Some Sustainable Plants for a Coastal Temperate Climate

These plants are climate-friendly (that is, sustainable) in a Victorian seaside garden in the temperate climate of Australia’s southern coast. Some are indigenous to that region, some are native to Australia and some come from elsewhere.

  • Blue fescue (Festuca glauca): These small, blue, tufted grass plants provide a nice contrast in the garden and lizards love to hang around them.

  • Common correa (Correa reflexa): This lovely little shrub grows wild in the region, with little hanging bell flowers all over it, some red and others a dusty pink.

  • Common heath (Epacris impressa): The dark green, short pointy leaves and clusters of narrow little bell flowers along the stem, which are sometimes pink, sometimes white, are a Victorian classic.

  • Geraldton wax (Chamelaucium uncinatum): This magnificent Western Australian shrub, with its masses of pale pink, waxy flowers in spring also suit this region of Victoria.

  • Grampians thryptomene (Thryptomene calycina): Tiny, tiny aromatic leaves and weeny white flowers packed on the stem in spring make this a favourite in many gardens in the area.

  • Hebe, particularly the ‘Icing Sugar’ variety: This shrub is tough as old boots and grows all over the place, and the tough green leaves and pink and white flowers make it stand out in any sustainable garden.

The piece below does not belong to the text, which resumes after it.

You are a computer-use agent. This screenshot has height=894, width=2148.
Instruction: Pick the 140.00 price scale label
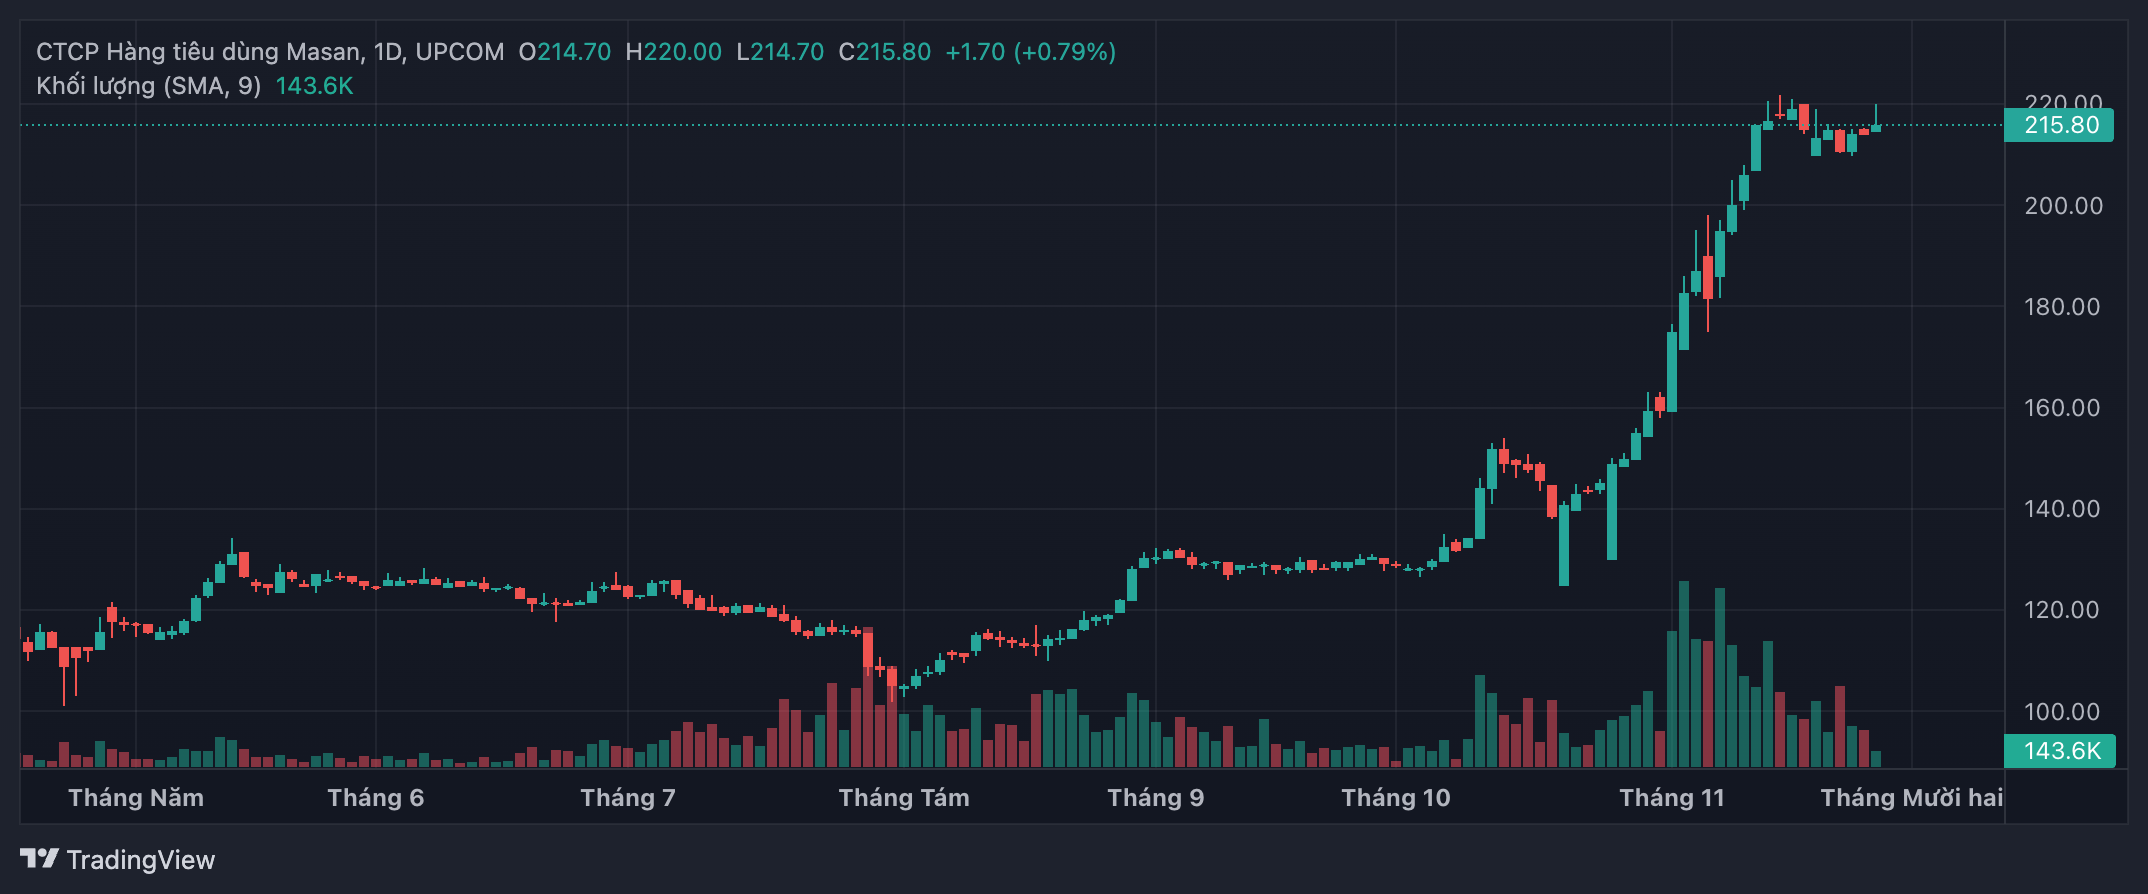pos(2063,509)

  • Liriope (Liriope muscari): A clumping, strappy plant with shiny green leaves that always deserves a spot in the garden; the flower spikes in blue or white are an added bonus.

  • New Zealand Christmas tree (Metrosideros excelsa): A New Zealand favourite, this great tough tree, with bright red flowers in summer, is just right for a garden near the sea.

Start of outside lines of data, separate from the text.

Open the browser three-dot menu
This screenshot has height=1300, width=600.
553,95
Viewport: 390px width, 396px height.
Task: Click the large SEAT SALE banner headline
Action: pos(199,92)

  • Sage, or salvia: All kinds of salvia in all kinds of colours, some tougher than others, are terrific in just about any sustainable garden — you can find at least one, if not six or seven, for your garden.

  • Toothed lancewood (Pseudopanax ferox): Another Kiwi plant, this one starts off with long-toothed narrow leaves pointing downward, and then matures into a large, rounded, spectacular tree — often loved for its weirdness.

Top Tips for Small Sustainable Gardens

Modern urban living poses many challenges, not the least being how to create and maintain a sustainable garden in a small space. If you’re a gardener at heart and only have a small backyard or even just a balcony, here are a few tips to get you growing, sustainably.

  • Grow beans, peas or cucumbers on a trellis or tripod in large decorative pots.

  • Plant dwarf fruit trees.

  • Espalier your trees along a fence or a wall.

  • Grow herbs and cherry tomatoes in hanging baskets.

  • Pay attention to detail; it’s easy to make a small garden look cluttered.